Because the code within the application always executes using the Chromium run time, Electron avoids the possibility of problems arising from dissimilar browsers or browser versions. Developers also benefit from the debugging tools that come along with Chromium (Figure 2).
The main process manages the browser window. The Node API facilitates the connection to the desktop operating system. The developer can extend the Node environment by adding additional node packages.
Installing a Framework
Electron, the boilerplate project, and a set of tools used with Electron, including electron-packer
, electron-builder
, or electron-forge
, all take the form of node packages. Listing 1 installs Electron and all the tools a developer needs to pack the Electron apps onto a Ubuntu 16.04 node. Line 1 installs git and curl via the package manager; line 3 installs the latest version of Node.js. The necessary package list is created by a Bash script, which curl retrieves in line 2, under /etc/apt/sources.list.d/nodesource.list
, and then updates the list of available packages via apt-get.
Listing 1
Installing a Node
01 sudo apt-get install git curl 02 sudo curl -sL https://deb.nodesource.com/setup_8.x | sudo -E bash - 03 sudo apt-get install -y nodejs 04 npm install yarn 05 sudo su 06 # it also works without Yarn with: sudo npm -g install electron-forge 07 yarn add global electron-forge
After nodejs
in line 3, the script inserts the alternative node package manager, Yarn [8], one line later. With root privileges, Yarn then installs electron-forge
[9] (line 6).
Empty Stage
Electron has a number of boilerplate projects [10] that accelerate the development process by providing an minimal executable app out of the box. These projects internally use electron-packer
to create the Electron application and electron-builder
to packetize platform-specific formats. electron-forge
, which is installed in Listing 1, offers the best combination of both tools. It also comes from the workshop of the creators of electron-packer
and electron-builder
. The forge
shell command makes use of electron-forge
.
The life cycle of an app starts when the developer taps the forge init app
command into the keyboard. This command creates the app
project directory from Listing 2 in the style of a boilerplate project. As with any node app, the node_modules
directory stores all packages listed in the package.json
configuration file – in the latest version.
Listing 2
Boilerplate App
01 |- app 02 |- node_modules 03 |- package.json 04 |- src 05 |- yarn.lock
Finally, the src
directory stores the minimal web app, which the developer then converts step-by-step into the desired application.
Initially, the directory contains the index.html
HTML document and thus the entire web app, as well as the index.js
file. The programmer checks the development progress by switching to the app
project directory and entering the forge init start
command. Since a watch process like Angular is missing, a location.reload()
reloads the app via the debugging console.

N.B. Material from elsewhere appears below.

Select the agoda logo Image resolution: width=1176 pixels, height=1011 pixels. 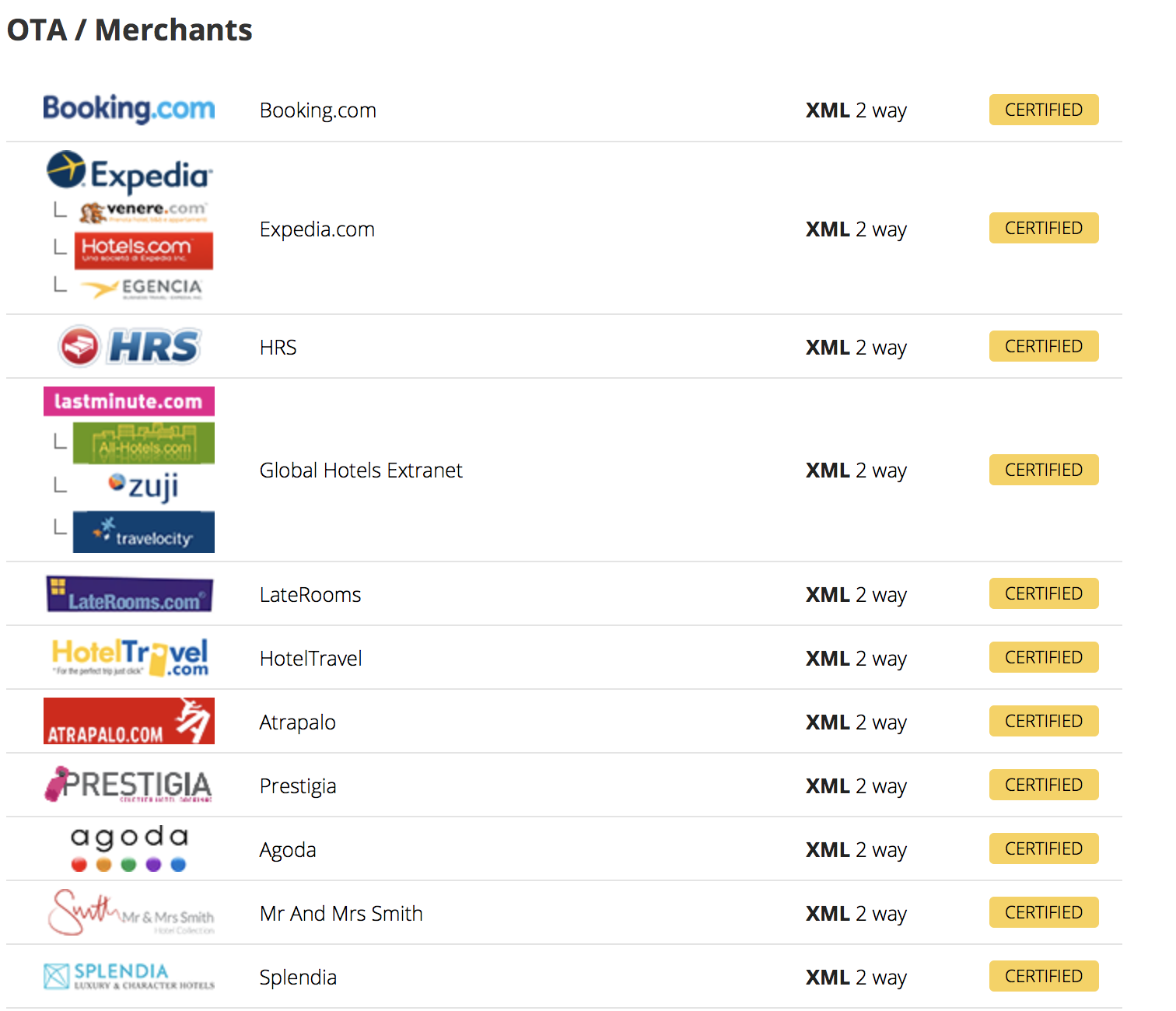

Figure 2 shows the started app at run time. The debugging tool appears in the Chromium window on the right side of the screen by default. In the final version, the developer has to remember to disable the debugging tools in the main process code.
The yarn.lock
file from line 5 in Listing 2 remembers the currently stored packets under node_modules
. This mechanism makes it possible to reproduce node projects on other machines on a scale of 1 to 1.
Porting
You can port the boilerplate app from Figure 2 to other desktop systems using the forge package
command. Without specifying options, the command (under Ubuntu 16.04) creates a standalone version for Linux and the existing x64 processor architecture in the out/app-linux-x64
subdirectory of the app
project folder. In addition to the approximately 80MB executable app
in ELF format, this directory also contains other binary files. You will find the web application and the required node packages under resources/app
. After switching to the directory, the ./app
command starts the app in the shell, which looks exactly like Figure 2.
You can port the app to Windows using the --platform
command-line switch in the forge package --platform win32
command. This command creates the app for 64-bit Windows in the out/app-win32-x64
folder. In addition to the executable app.exe
, the distribution contains a large number of Windows DLLs and the resources
folder, which is more or less bit-identical to the matching folder for Linux.
If you copy the folder from Linux to a Windows 10 system and start the app, you won't see any notable differences with Figure 2. Conversely, you could install electron-forge
under Windows 10, and, in that case, the Linux app created under Windows will run under Linux.
You can assign a processor architecture with the arch
command-line switch. Table 1 shows the possible combinations of values for platform
and arch
.
Table 1
Electron Compatibility
System | Version | IA-32 | x64 | ARMv7l | ARM64 |
---|---|---|---|---|---|
Ubuntu |
>=12.04 |
Yes |
Yes (tested) |
Yes |
Yes |
Debian |
8 |
Yes |
Yes |
Yes |
Yes |
Fedora |
21 |
Yes |
Yes |
Yes |
Yes |
Windows |
>=7 |
Yes |
Yes (tested) |
Yes |
Yes |
OS X |
>=10.9 |
No |
Yes |
No |
Yes |
Packing
forge
offers to create platform-specific package formats or installers to facilitate easy distribution of the app (Table 2). forge make
generates a Debian package for the Boilerplate app. However, the script terminated in our lab while trying to create an RPM package, with the error message from Figure 3. sudo apt-get install rpm
fixed the problem.
Table 2
Possible Package Formats under forge
Type | System | Description |
---|---|---|
zip |
All |
Zip archive |
squirrel |
Windows |
Installer for Squirrel-Dot-Windows |
appx |
Windows |
Windows-Store packet |
dmg |
OS X Darwin |
DMG packet |
deb |
Linux |
Debian packet |
rpm |
Linux |
RPM packet |
flatpack |
Linux |
Flatpack packet |
Similar scenes occurred while trying to create a Windows installer with the forge make --platform win32
command. In this case, .NET support was missing:
sudo apt-get install mono wine
Under out/make/squirell.Windows/x64
, you will find the app-1.0.0 Setup.exe
installer file, which we were able to install on Windows 10 without any problems.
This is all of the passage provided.